Forum Discussion
Altera_Forum
Honored Contributor
15 years ago --- Quote Start --- I measured 2 clocks for both read and write on a /f without a data cache. --- Quote End --- On /f without data cache I measured 3 clocks per operation for both read and write. So read is one clock faster than dcache-no-burst but write is one clock slower. Anyway, when you have the bulk of the data in SDRAM or in any other external memory working without data cache doesn't sound like a feasable option. --- Quote Start --- I think the slave is generating a wait state - which is very difficult to avoid on the read cycle! --- Quote End --- I don't understand this comment. The slave is my own, I know for sure that it doesn't generate wait states (i.e. every clock it can accept a new address), just one clock of pipeline latency. So all wait states come from either SOPC (unlikely) or from Nios itself. --- Quote Start --- My thoughts in this area are that the nios need not stall on MM transfers. For writes simply using a 'posted write' would be enough to allow most writes to complete in a single cycle (a second transfer would have to stall).
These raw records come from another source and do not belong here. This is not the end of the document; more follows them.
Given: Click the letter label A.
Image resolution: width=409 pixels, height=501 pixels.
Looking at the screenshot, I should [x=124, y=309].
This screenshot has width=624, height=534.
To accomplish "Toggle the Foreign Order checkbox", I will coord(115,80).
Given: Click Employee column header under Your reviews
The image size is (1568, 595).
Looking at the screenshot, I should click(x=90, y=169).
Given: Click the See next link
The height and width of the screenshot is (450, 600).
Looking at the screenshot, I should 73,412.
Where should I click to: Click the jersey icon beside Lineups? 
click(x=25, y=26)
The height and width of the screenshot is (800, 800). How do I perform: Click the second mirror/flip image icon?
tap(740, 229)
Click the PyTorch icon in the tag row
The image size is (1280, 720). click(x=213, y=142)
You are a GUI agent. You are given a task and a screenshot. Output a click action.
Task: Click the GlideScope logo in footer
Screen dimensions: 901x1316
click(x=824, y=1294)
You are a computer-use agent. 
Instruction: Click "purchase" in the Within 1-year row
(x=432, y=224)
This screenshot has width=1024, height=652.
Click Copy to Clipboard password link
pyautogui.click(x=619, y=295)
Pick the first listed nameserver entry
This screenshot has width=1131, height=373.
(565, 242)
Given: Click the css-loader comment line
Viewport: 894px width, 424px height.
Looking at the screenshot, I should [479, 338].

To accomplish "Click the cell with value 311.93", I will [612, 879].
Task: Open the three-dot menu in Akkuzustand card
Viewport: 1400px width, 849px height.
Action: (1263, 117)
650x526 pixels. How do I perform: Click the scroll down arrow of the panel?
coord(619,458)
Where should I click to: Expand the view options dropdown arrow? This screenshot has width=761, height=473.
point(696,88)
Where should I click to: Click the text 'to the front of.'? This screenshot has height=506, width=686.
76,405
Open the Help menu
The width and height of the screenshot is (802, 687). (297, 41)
For reads it ought, somehow, be possible to cause a 'D' stage stall when the required value is needed instead of an 'A' stage stall. Both these would need to be options - since they will increase the processor size. --- Quote End --- Interesting thoughts, but IMHO purely theoretical. Unfortunately, there is very little chance that Altera is going to significantly redesign /f core. On the other hand, allowing connection of custom components to tightly-coupled data port would take just a very small change in SOPC builder and achieve the same or better improvements for significant class of custom components. --- Quote Start --- It is worth noting that the 'late result' is actually a 'normal result' - and happens when the resultant value has to go via the register file. I think non 'late result' instructions use special logic to forward the output of the ALU back to its inputs. --- Quote End --- Of course, they had to build forwarding logic for single-cycle instructions. However, I don't think that 'late result'='normal result without forwarding'. Even without pipeline bypass results of 'combinatorial' instructions would be available one clock earlier than 'late result'